** Study material follows **

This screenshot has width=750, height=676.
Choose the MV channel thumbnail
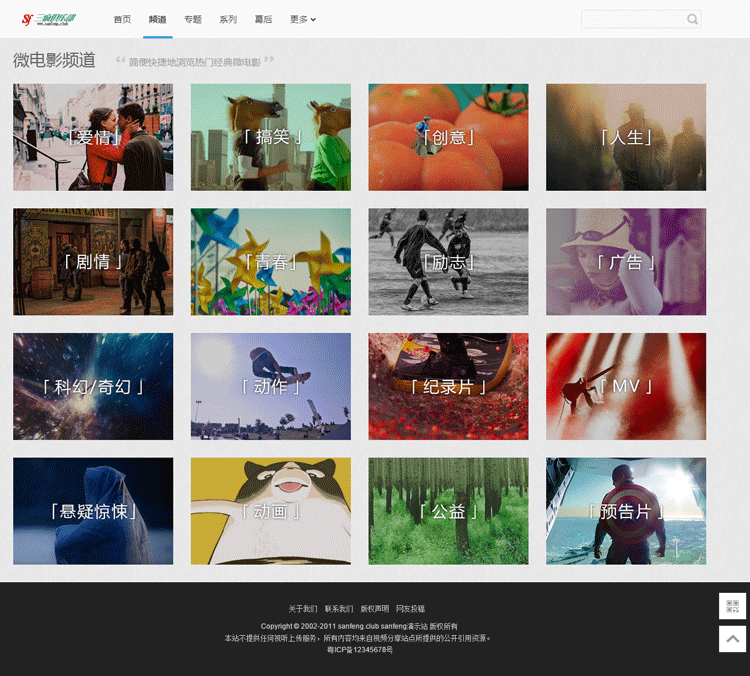tap(626, 387)
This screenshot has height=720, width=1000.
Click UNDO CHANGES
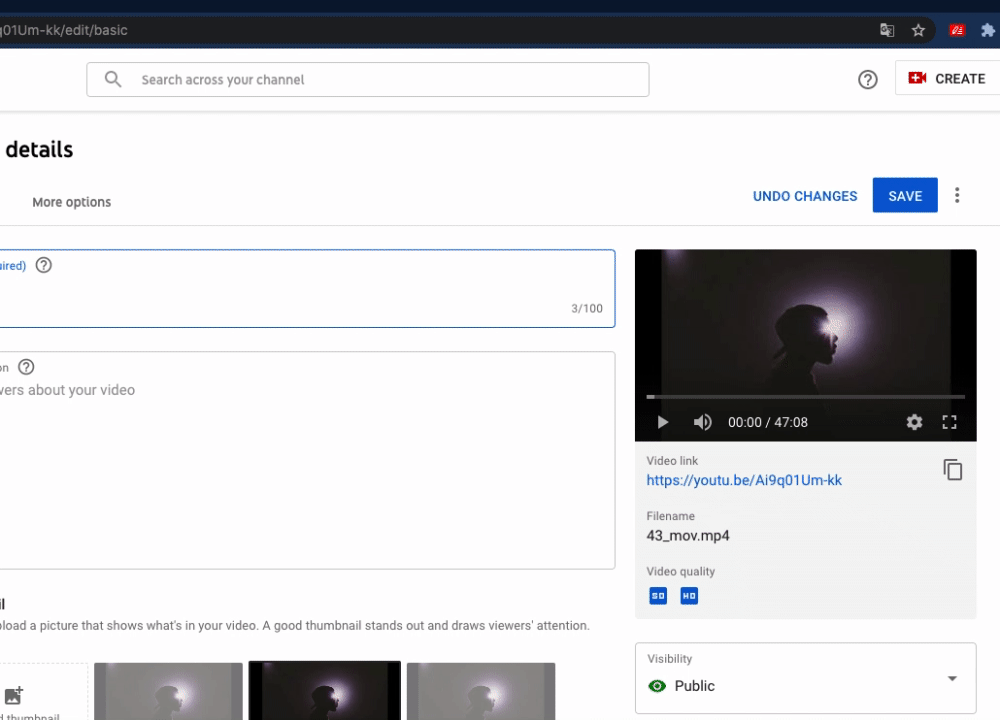[x=804, y=195]
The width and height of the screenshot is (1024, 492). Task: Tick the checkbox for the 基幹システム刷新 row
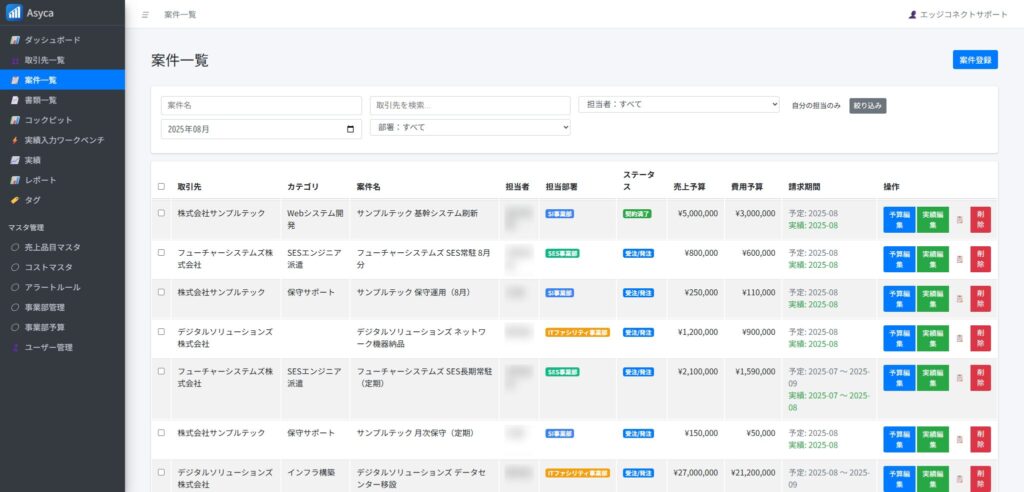[x=162, y=213]
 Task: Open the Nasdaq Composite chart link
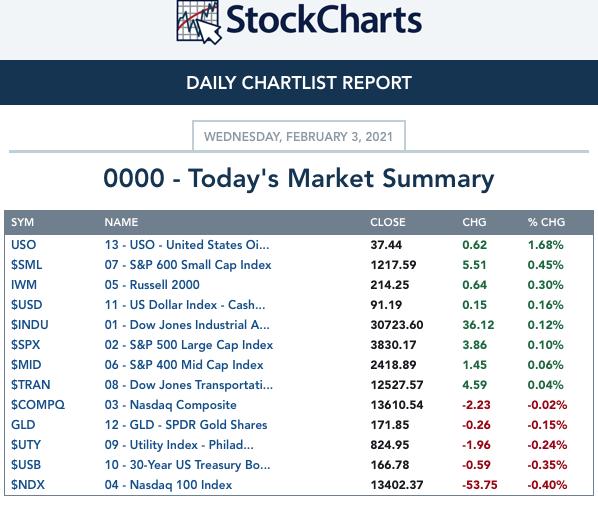click(170, 405)
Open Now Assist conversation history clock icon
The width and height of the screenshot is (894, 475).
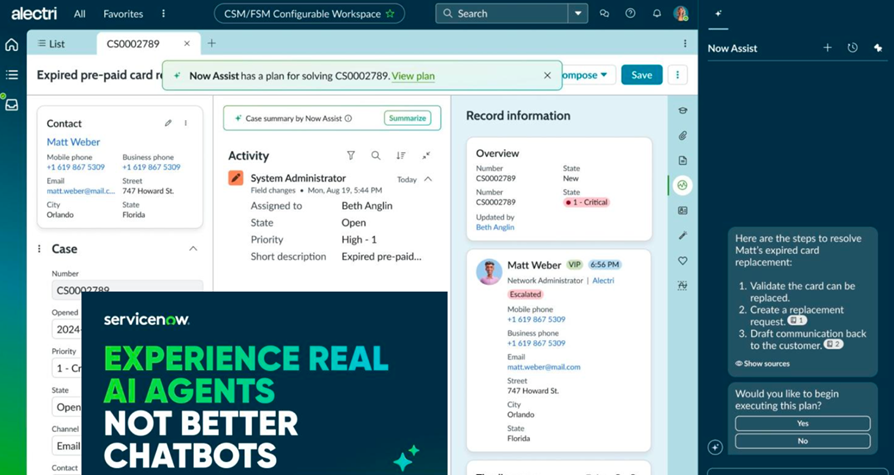(x=852, y=48)
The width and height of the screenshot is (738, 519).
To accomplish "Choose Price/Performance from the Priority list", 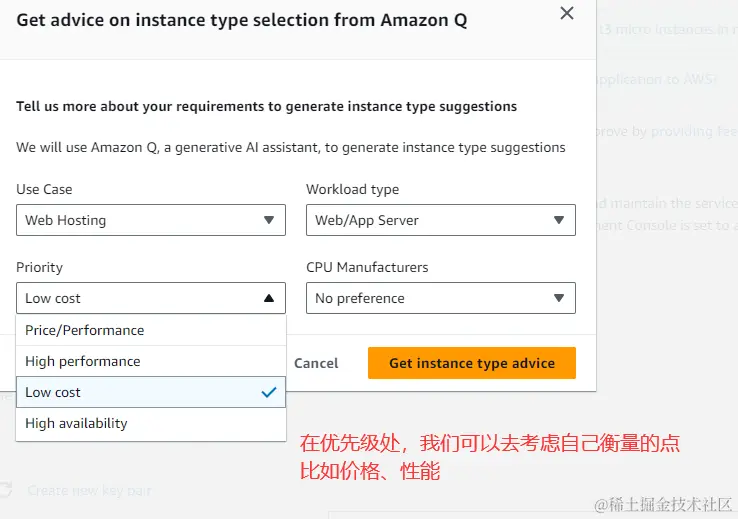I will click(85, 330).
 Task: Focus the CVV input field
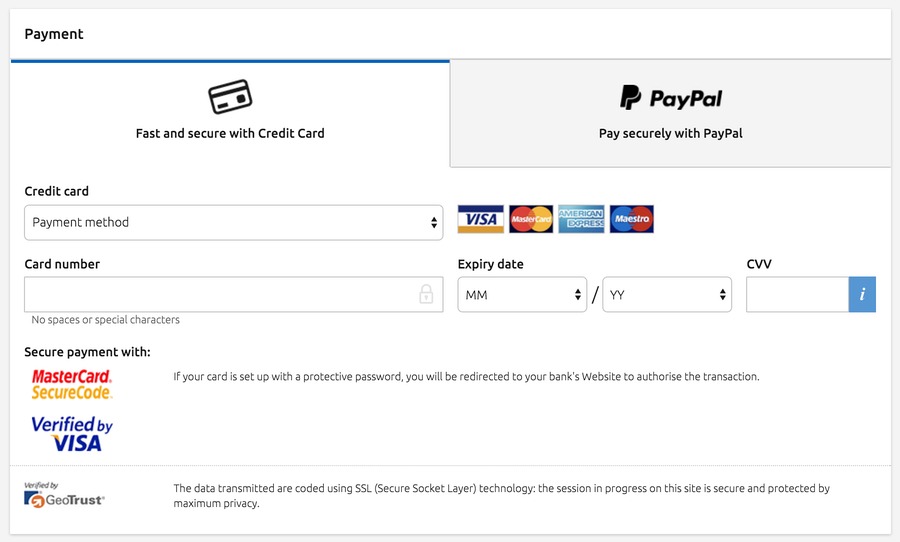coord(797,295)
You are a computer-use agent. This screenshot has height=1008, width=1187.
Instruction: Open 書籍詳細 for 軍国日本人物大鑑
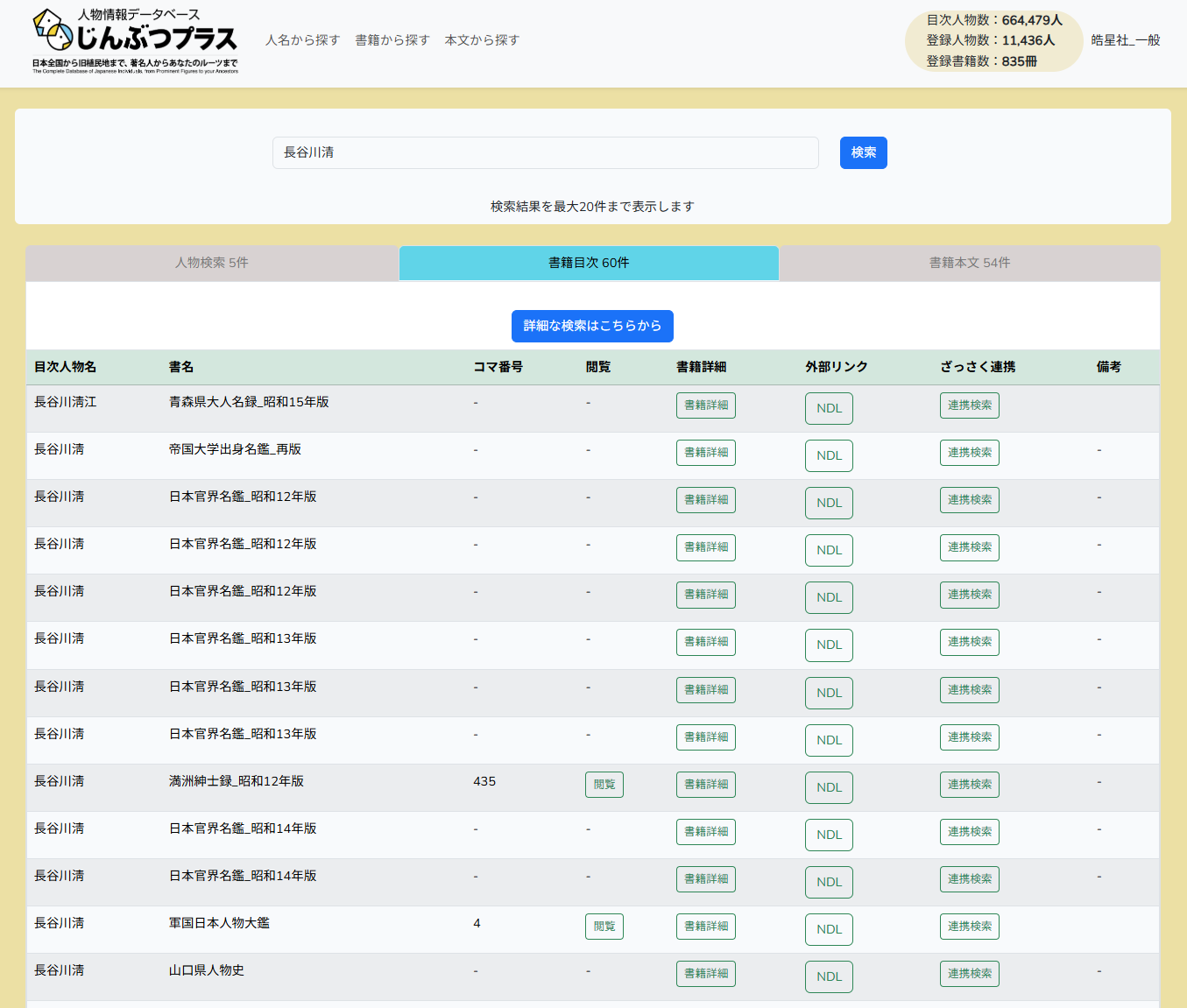705,927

** End of Study material **

(Your assignment) Return each line above where the word "This" shows up.

(Output)
This screenshot has width=750, height=676.
This screenshot has height=720, width=1000.
You are a computer-use agent. This screenshot has height=1008, width=1187.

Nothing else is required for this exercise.